The jagged sugar point of the spear at her back made it a little difficult to check out completely.

Rini was limping. From the way she wobbled, it looked like her toes were starting to follow her fingers into nothingness, leaving her off-balance and unstable. Kade and Christopher were walking normally, although Christopher looked pale and a little lost. His fingers kept flexing, trying to trace chords on a flute that wasn’t there anymore.

Only Sumi seemed unbothered by the change in their situation. She plodded placidly onward, her skeletal feet clacking softly against the polished candy floor, the thin screen of her shade continuing to look around her with polite disinterest, like this was by no means a remarkable situation.

“What are they going to do to us, Rini?” asked Kade in a low voice.

“Mom said the first time she faced the Queen of Cakes, the Queen forced her to eat a whole plate of broccoli,” said Rini.

Kade relaxed a little. “Oh, that’s not so bad—”

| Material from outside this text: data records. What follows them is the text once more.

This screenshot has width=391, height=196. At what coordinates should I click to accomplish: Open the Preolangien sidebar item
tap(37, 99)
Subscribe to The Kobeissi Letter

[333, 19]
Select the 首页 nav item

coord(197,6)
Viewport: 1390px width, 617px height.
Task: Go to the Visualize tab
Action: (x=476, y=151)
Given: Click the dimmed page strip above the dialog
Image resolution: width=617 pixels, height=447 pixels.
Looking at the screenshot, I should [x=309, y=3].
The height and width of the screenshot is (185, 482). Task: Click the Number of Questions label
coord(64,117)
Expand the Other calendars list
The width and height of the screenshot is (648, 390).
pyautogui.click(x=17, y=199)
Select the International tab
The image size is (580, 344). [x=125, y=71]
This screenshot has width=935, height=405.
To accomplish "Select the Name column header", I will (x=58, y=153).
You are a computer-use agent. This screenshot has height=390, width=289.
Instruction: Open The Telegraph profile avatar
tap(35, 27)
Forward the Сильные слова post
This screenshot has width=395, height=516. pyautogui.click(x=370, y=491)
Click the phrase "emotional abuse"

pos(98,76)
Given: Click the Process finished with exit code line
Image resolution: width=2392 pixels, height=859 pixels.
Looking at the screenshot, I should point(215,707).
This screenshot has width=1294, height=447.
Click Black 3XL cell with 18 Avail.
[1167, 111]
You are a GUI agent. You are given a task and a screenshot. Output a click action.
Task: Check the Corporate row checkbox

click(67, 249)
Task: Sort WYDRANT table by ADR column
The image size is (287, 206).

“And then she tried to cut Mom open so she could read the future in her entrails. You can’t read the future in candy entrails. They’re too sticky.” Rini said this in a matter-of-fact tone, like she was embarrassed to need to remind them of such a basic fact of life.

Kade paled. “See, that’s bad. That’s very bad.”

“Silence,” snapped one of the knights. They were approaching a pair of massive gingerbread doors, decorated with sheets of sugar glass in a dozen different colors. Cora frowned. They were colorful, yes, and they were beautiful, covered in tiny sugar crystals that glittered like stars in the light, but they didn’t go together. None of this did. That was why she kept thinking of children playing in the kitchen: there seemed to be no sense of unity or theme in the castle. It was big. It was dramatic. It wasn’t coherent.

This is a Nonsense world, she thought. Coherence probably wasn’t a priority.

A small hatch popped open next to the door, and a pretty dancing doll sculpted from peppermint spires and taffy popped out, holding a scroll in its sticky hands.